Tax deductions for negative gearing mean a person is making a loss on their investment, as they only get their marginal tax rate back from the ATO – typically between 34.5 per cent and 47 per cent.

3 DEBT CONSOLIDATION

Using home equity to invest is not the only way to make money from it.

People who have room in their mortgage can consider consolidating high-interest personal debts such as credit cards – which can charge interest of 20 per cent – into a home loan with an interest rate near 6 per cent.

However, when consolidating debt, it is a good idea to destroy the offending credit card, store card or other loan to prevent yourself from racking up the bad debt again.

And aim to make more than the minimum repayment on the mortgage – otherwise you are turning a short-term consumer debt into a long-term debt spanning 20 or 30 years where the overall interest paid will be much higher.

4 OFFSET ACCOUNTS

Extra home equity has short-term benefits for people who use offset accounts rather than keep spare cash in a bank account.

An offset account is a transaction account where the balance sits against the principal of your home loan, reducing the interest cost and paying down the debt faster.

Ms Tonkin said this strategy often required discipline. “If using an offset account that builds up, it may be tempting to spend more than your budget if the cash is readily available,” she said.

“Use an offset account to collect salary and wages during the month to reduce the interest component of monthly home loan repayments, therefore directing more towards reducing the original loan amount.

“Use a credit card for monthly living expenses, but make sure this is paid in full by the due date to avoid any interest costs. That way salary and wages are working for you during the month to reduce interest costs on your mortgage.”

House prices have surged in the past two decades, boosting home equity. Picture: iStock
House prices have surged in the past two decades, boosting home equity.

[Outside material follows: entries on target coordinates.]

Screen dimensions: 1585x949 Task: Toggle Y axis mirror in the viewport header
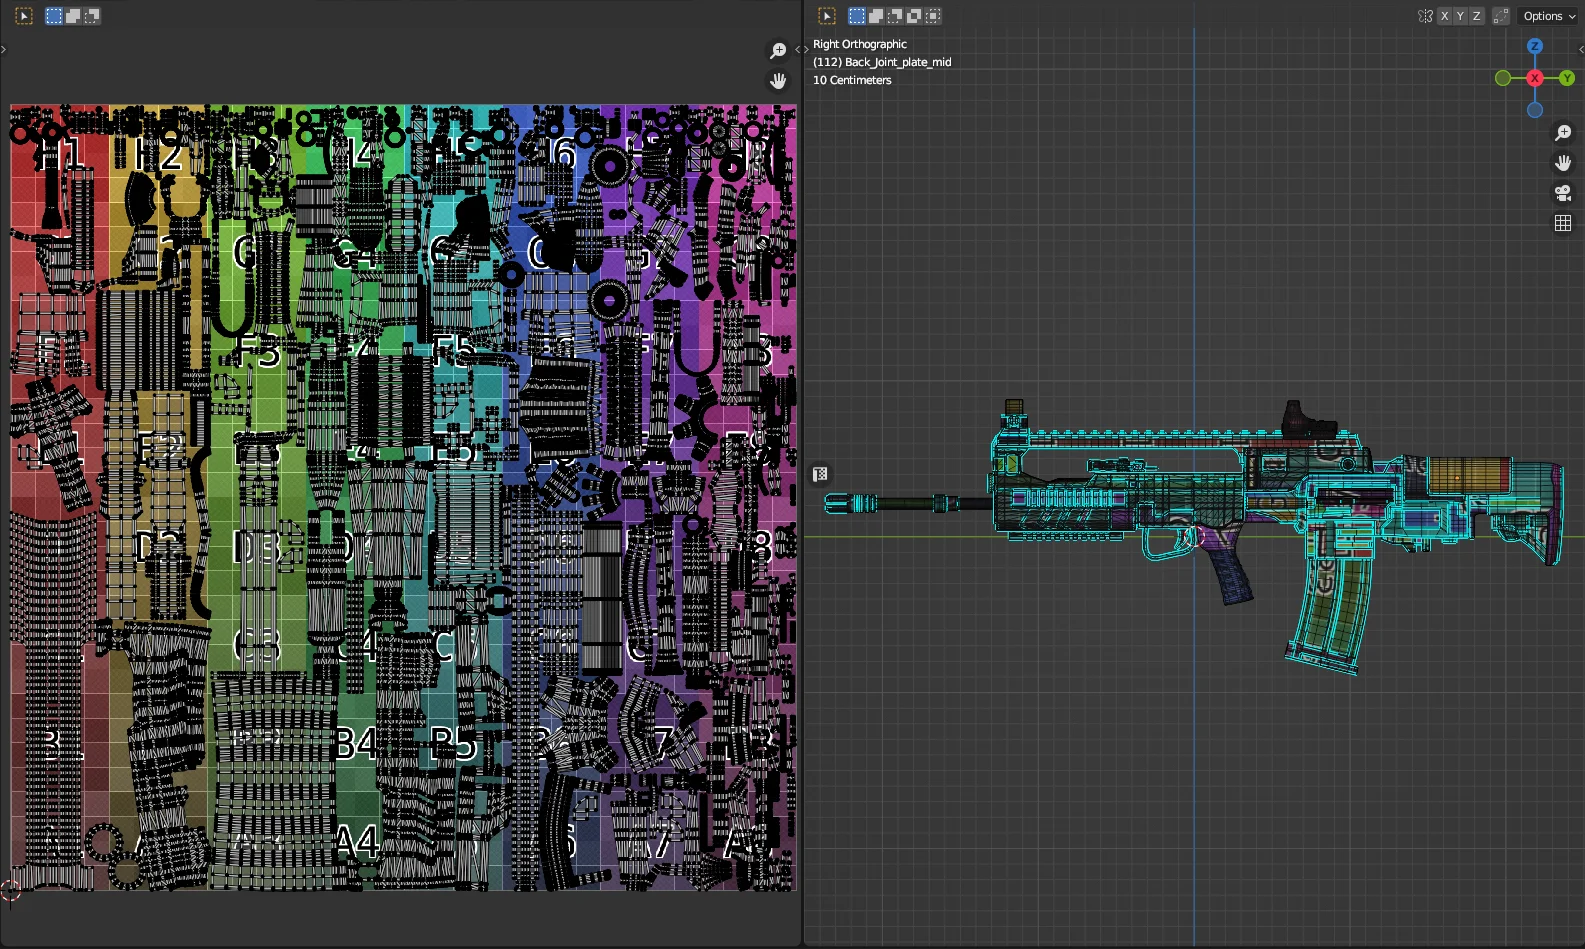[x=1460, y=16]
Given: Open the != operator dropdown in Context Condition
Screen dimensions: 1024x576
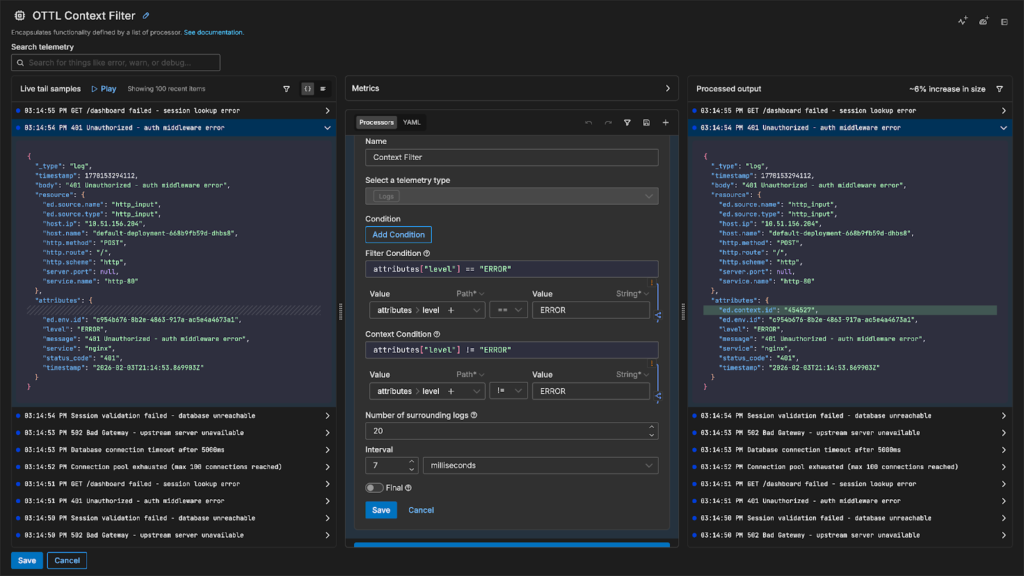Looking at the screenshot, I should (x=509, y=391).
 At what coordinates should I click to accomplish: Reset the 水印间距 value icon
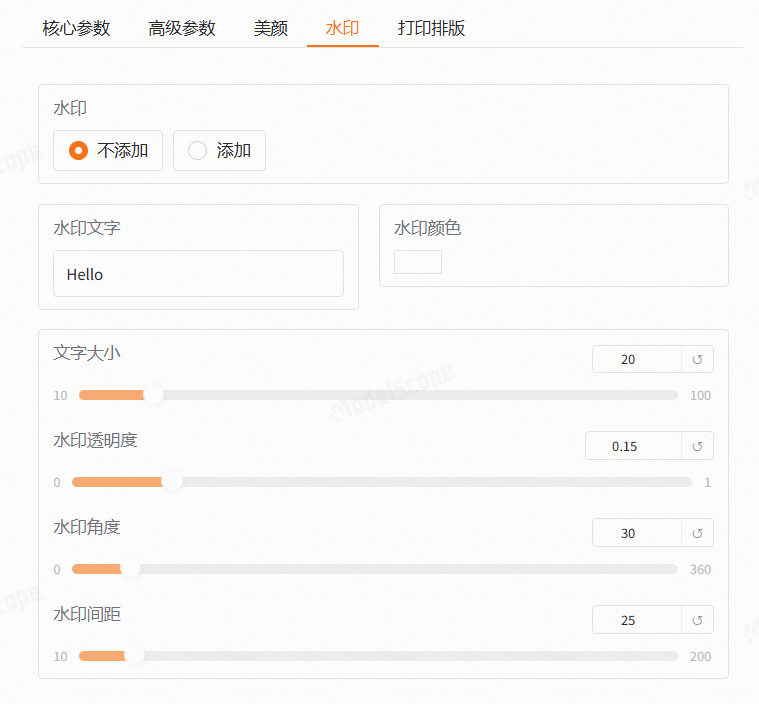pos(697,620)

Picture: iStock

5 EQUITY RELEASE FOR SENIORS

Australians are living longer and many are asset-rich but cash-poor.

Home equity can be used here, too, through reverse mortgages that enable seniors to draw back on their asset, although many shy away from the idea of taking on fresh debt in retirement.

“I see reverse mortgage options as risky as the rates applied to these are usually a lot higher than typical home loan rates, therefore I don’t usually recommend this option,” Ms Tonkin said.

“The compounding effect of interest accruing over a number of years on the loan amount can escalate the erosion of any equity in the home,” she said.

Reverse mortgages had protection built into them to prevent people owing more than their home was worth, Ms Tonkin said.

“The government also provides a Home Equity Access Scheme, where if eligible for age pension, you can increase your fortnightly pension payments by up to 1.5 times,” she said.

“This additional amount paid is treated as a loan from the government with interest accruing at a statutory rate.”

Mr Frinsdorf said unlocking equity to boost retirement funding was an important decision “so it’s best to speak with an experienced adviser first to determine the right strategy for your specific circumstances”.

PROTECT YOURSELF

Using home equity for investment loans ultimately puts your home at risk if the investment crashes to zero and you cannot afford repayments, so it’s crucial to diversify investments and have wiggle room to cope with sharp rate rises.

It is also important to have income protection insurance in place is case you lose our ability to work.

Mr Frinsdorf said it was prudent to have a plan to cover debt management and repayment.

“Investors are often good at planning for the accumulation of assets, but the associated debt management side does not always receive the same consideration, when it is equally as important,” he said.